Les trois cas présentés s’inscrivent dans ce que j’appelle le temps panoramique.

Le temps linéaire amène à réfléchir par étapes successives, dans une progression logique et rationnelle depuis le point A jusqu’au point B, qui exclut par le fait même cette idée de vision globale permanente. Le processus de mise en objectif amorce un mouvement de réduction graduelle de notre regard, abandonnant en cours de route de grands pans de la réalité et, si nous n’y prenons garde, jusqu’au sens de nos actions. C’est le mouvement de convergence décrit par Forte. Dans la perspective linéaire, la créativité est mise dans un carcan alors que, dans une perspective panoramique, elle se trouve favorisée.

Commencer à focaliser avant d’avoir envisagé toutes les possibilités, c’est entrer dans un processus d’élimination les yeux bandés.

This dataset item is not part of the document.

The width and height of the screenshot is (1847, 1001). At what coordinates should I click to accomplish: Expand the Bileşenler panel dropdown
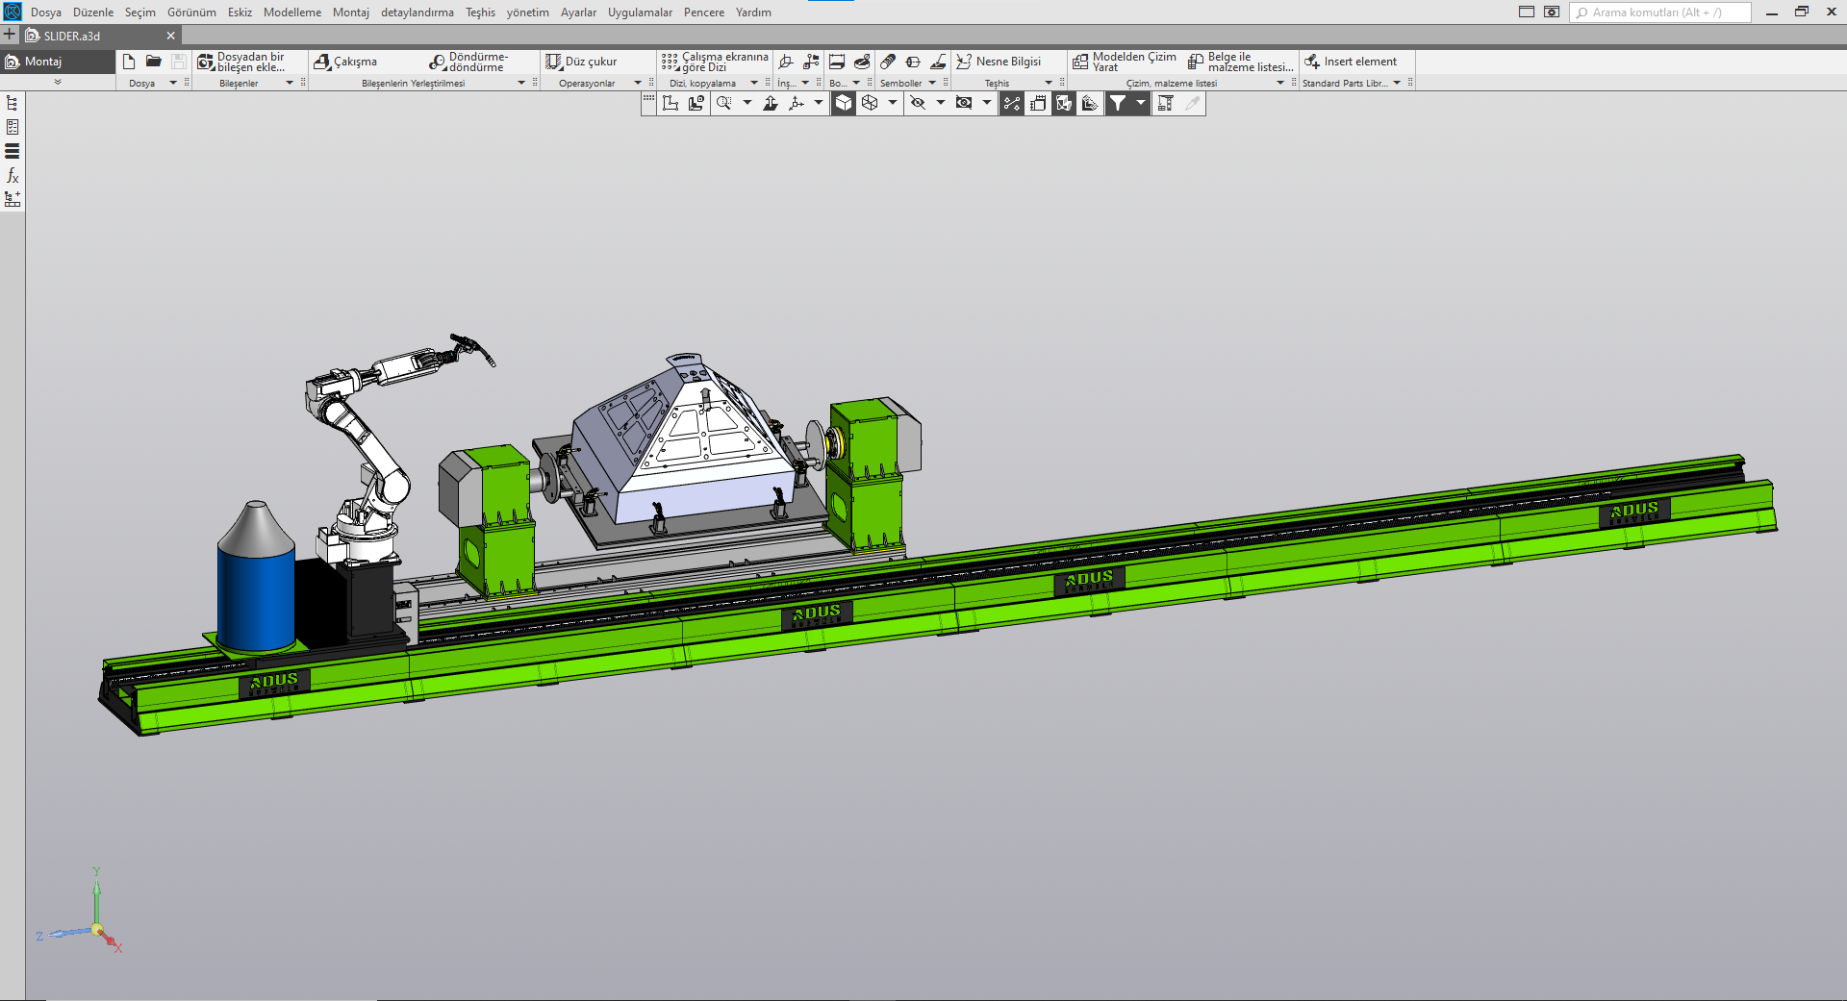290,84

C’est saisir sa caméra, photographier tout ce qui se présente, puis s’étonner d’avoir pris trop de photos! Une vraie photographe commence par regarder. Elle cible ensuite.

Le temps panoramique n’a pas toujours besoin du temps linéaire pour venir le restreindre. Il peut tout à fait se suffire à lui-même. Un paysage magnifique est impassible devant l’œil de la caméra; il se déploie même si celle-ci le limite. On peut tout à fait décider de simplement regarder, avec notre cœur et notre sensibilité, sans dégainer notre appareil. Le souvenir en sera souvent bien plus durable que n’importe quel cliché. L’envie de soigner et de guérir, l’élan de créer ou de jouir, la chaleur de l’enfant qui s’endort contre soi et l’effervescence joyeuse du travail partagé sont immensément plus larges que ce que l’objectif nous en montre. Pourquoi ne pas en profiter?

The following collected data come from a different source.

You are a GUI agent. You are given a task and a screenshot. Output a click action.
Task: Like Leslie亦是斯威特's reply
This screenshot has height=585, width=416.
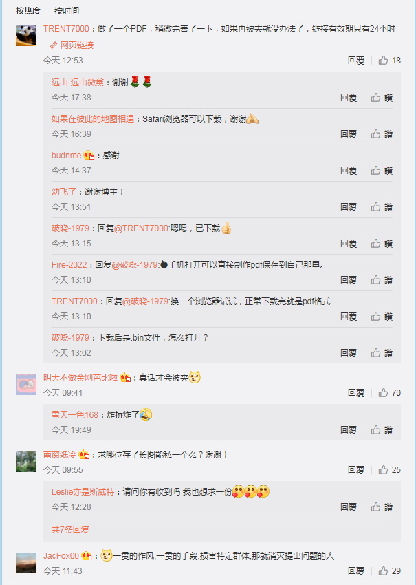click(382, 507)
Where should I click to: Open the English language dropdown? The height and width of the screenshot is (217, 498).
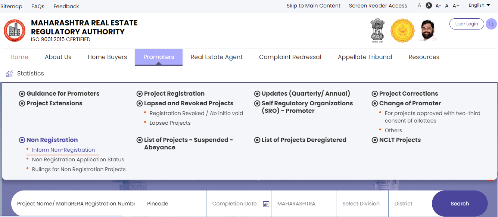(x=479, y=5)
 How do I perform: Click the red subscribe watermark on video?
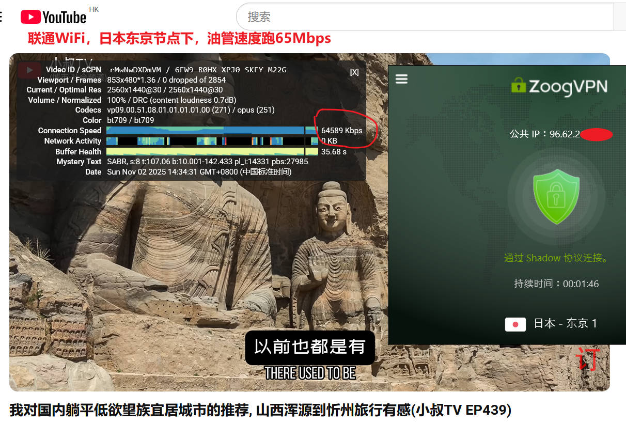point(588,360)
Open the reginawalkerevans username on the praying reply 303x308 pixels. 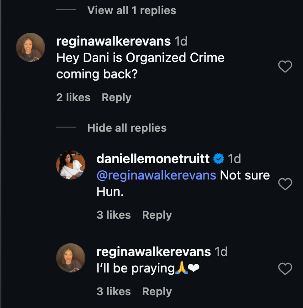[154, 252]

Ce n’est pas tant l’objet lui-même qui est affecté par le fait que nous le regardions exclusivement à travers l’objectif que la richesse perdue par celui ou celle qui regarde. Et le regard à travers l’objectif est un regard étriqué et incomplet.

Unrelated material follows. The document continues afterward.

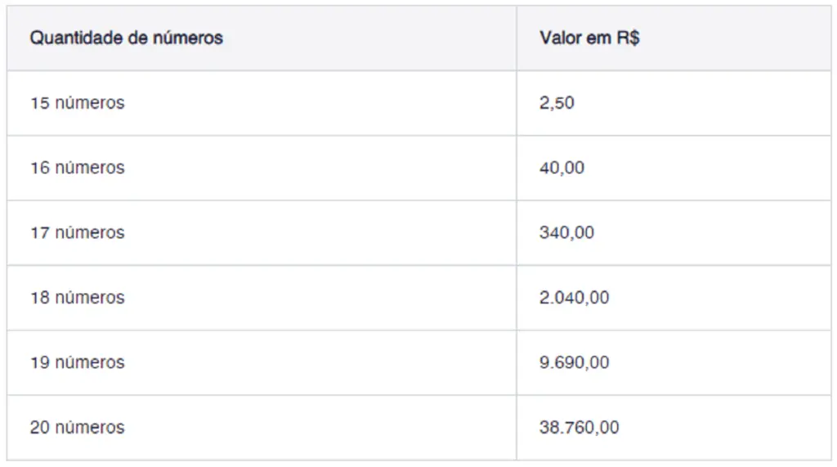Click the 'Quantidade de números' column header

(127, 38)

De ce que la vastitude du sens et du réel déploie devant nos yeux, de l’infinité de possibles qui s’offre à nous, l’objectif saisit une partie – et une partie seulement – pour la traduire, de façon extrêmement concrète, en action appelant un résultat vérifiable et tangible. Et c’est bien! Le problème ne vient pas de la mise en objectifs. Le problème tient au fait que l’objectif est devenu notre seul moyen d’aborder la réalité. Alors, comme les  limites qui lui sont propres ne sont pas compensées par un autre type de vision, il en résulte une sécheresse, un appauvrissement de la vie. Il s’agit donc non pas d’éliminer l’objectif, mais plutôt de prendre de nouveau conscience du temps panoramique, de nous rappeler que la boussole et le sextant n’ont jamais été bons capitaines, que l’appareil photo n’est pas le voyageur. Alors, baissons notre caméra et levons les yeux… Embrassons du regard l’immensité de la vie, pour nous en émerveiller. Regardons, oui, regardons…

 

(1) Nathalie Joulin, Les Coulisses des nouveaux produits, Paris, Éditions de l’Organisation, 2002, 270 p.

(2) Josyane Savigneau, Marguerite Yourcenar, Paris, Gallimard, 1990, p. 62-63.

(3) Tiago Forte, Builging a Second Brain, New York, Atria Books, 2022, p. 178.